● Exercise data:
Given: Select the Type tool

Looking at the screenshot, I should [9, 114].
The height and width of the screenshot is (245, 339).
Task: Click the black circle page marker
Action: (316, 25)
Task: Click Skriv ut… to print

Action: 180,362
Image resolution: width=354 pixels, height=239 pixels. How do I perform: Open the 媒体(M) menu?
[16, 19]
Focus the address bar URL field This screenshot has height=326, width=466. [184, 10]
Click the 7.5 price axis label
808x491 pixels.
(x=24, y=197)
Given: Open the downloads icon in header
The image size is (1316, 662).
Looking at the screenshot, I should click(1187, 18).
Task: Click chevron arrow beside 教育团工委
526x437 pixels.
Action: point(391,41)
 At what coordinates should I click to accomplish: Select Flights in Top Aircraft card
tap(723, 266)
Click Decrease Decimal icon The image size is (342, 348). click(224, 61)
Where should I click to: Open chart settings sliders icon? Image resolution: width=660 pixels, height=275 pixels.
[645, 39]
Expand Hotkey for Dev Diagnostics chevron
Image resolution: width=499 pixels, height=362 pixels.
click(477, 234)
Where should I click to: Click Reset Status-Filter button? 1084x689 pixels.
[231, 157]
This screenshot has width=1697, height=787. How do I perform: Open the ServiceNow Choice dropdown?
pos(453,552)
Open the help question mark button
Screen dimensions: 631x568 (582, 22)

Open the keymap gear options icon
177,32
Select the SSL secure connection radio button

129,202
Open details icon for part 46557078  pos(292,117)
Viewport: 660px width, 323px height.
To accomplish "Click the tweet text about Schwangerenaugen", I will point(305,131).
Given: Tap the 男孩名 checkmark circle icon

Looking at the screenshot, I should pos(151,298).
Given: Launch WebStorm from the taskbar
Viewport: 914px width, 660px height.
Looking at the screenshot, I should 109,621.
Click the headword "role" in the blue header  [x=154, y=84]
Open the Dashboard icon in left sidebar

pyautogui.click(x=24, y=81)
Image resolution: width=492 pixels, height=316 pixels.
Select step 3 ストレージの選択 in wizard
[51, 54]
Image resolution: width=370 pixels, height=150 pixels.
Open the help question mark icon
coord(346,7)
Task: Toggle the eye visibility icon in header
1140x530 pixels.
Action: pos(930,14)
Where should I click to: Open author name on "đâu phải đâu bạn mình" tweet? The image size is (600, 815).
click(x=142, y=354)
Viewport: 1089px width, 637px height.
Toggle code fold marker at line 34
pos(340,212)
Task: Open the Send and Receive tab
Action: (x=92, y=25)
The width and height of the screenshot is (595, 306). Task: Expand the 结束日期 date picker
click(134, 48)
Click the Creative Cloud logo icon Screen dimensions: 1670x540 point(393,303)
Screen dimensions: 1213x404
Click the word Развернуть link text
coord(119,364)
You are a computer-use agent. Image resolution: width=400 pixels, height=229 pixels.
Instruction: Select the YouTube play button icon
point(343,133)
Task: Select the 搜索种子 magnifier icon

● Exercise aim: Throughout the material above, find every line holding "chevron" and copy it.

● Answer section:
Task: Click chevron arrow beside 教育团工委
Expand Hotkey for Dev Diagnostics chevron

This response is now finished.